En introduisant la théorie du gender en France nous serions donc en face d’une rupture majeure de notre société et d’un bouleversement pour l’ensemble des Français. Ceux-ci ont le droit de savoir : la théorie du gender ne peut être imposée en catimini sans que les citoyens n’aient conscience de ce qu’elle représente et des conséquences qu’elle entraîne.

Or, à quelle situation sommes-nous confrontés en France ?

  • En 2010 est créé à Sciences Po un « programme de recherche et d’enseignement des savoirs sur le genre » intitulé Presage annoncé au printemps et mis en œuvre en septembre, rendant l’enseignement de la théorie du gender obligatoire ;



  • Certaines universités – Paris 8, Toulouse Le Mirail, Paris 7, Paris 3/Paris 6 ou l’École des hautes études en sciences sociales– proposent depuis plusieurs années des spécialisations en études de genre au niveau du Master et parfois des cours obligatoires d’initiation à ces problématiques dès la licence, y compris dans des cursus de science politique. Cette commission devra s’attacher à étudier l’introduction éventuelle de la théorie du gender via ces programmes d’études et de recherches ;



  • À la rentrée 2011, les nouveaux manuels scolaires de science et vie de la terre (SVT) en Première L et ES abordent les chapitres sur la sexualité, l’identité sexuelle ou les rôles de l’homme et de la femme, qui pourraient apparaître sous l’angle de la théorie du gender;



  • La loi n°2012-954 du 6 août 2012 relative au harcèlement sexuel ajoute à la liste des discriminations réprimées celles commises en raison de l’orientation ou de l’identité sexuelle ;



  • La crèche Bourdarias en Seine-Saint-Denis est une crèche dont, depuis avril 2009, les équipes, qui ont été formées par des spécialistes suédois, pratiquent une pédagogie « active égalitaire » et se mobilisent pour lutter contre les stéréotypes de genre qui assignent les enfants à des rôles différents en fonction de leur sexe : « on encourage les filles à manier le marteau à l’atelier bricolage et les garçons à s’exprimer à l’atelier émotions ». Cette expérience pilote intéresse le gouvernement puisque Najat Vallaud-Belkacem, ministre des droits des Femmes et Dominique Bertinotti, ministre déléguée à la Famille l’ont visitée en septembre dernier et affirmé clairement leur désir de multiplier ce type de dispositif, et de réfléchir à la formation et à la pratique des professionnels de la petite enfance. Comment s’assurer que l’idéologie du gender ne soit pas promue à l’occasion de ces formations ?

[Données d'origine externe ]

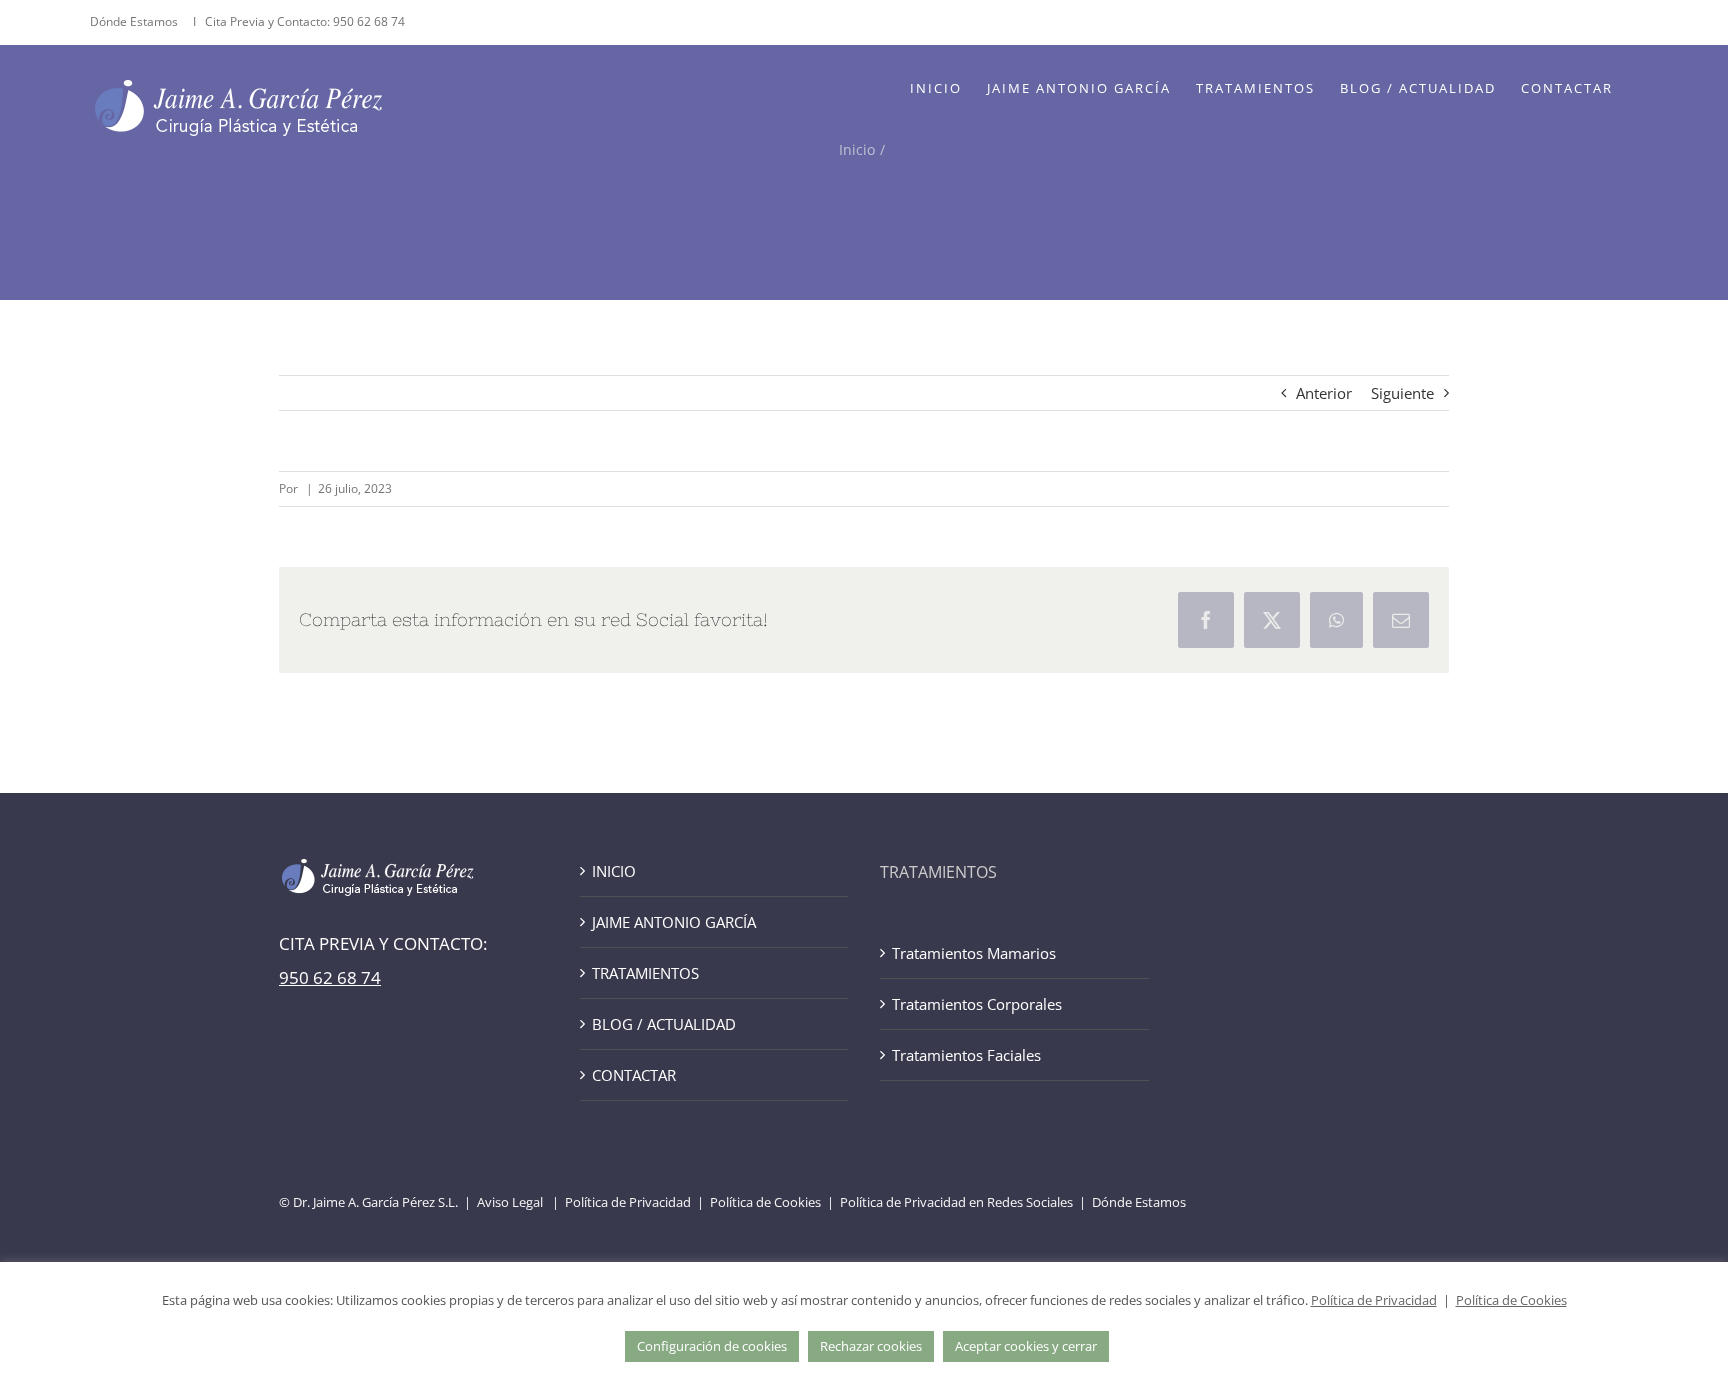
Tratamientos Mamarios (974, 953)
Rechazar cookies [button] (871, 1346)
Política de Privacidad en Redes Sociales (956, 1202)
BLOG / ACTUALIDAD (664, 1024)
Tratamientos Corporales (977, 1004)
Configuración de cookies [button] (712, 1346)
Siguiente (1402, 393)
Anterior (1324, 393)
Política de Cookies (765, 1202)
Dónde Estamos (135, 21)
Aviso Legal (510, 1202)
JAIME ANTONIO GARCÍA (674, 922)
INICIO (614, 871)
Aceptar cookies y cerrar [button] (1026, 1346)
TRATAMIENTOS (645, 973)
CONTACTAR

  • Le 7 novembre 2012 le Conseil des Ministres adoptait le projet de loi ouvrant le mariage aux couples de personnes de même sexe, qui propose de remplacer les termes femme et mari par le concept neutre et indifférencié d’«époux» ou «conjoint» et les termes père et mère par le terme neutre de «parent» ;



  • Novembre 2012 : Madame Najat Vallaud-Belkacem, ministre des droits des femmes, porte-parole du gouvernement, met en place un programme d’actions du gouvernement contre les violences et les discriminations commises en raison de l’orientation sexuelle ou de l’identité de genre.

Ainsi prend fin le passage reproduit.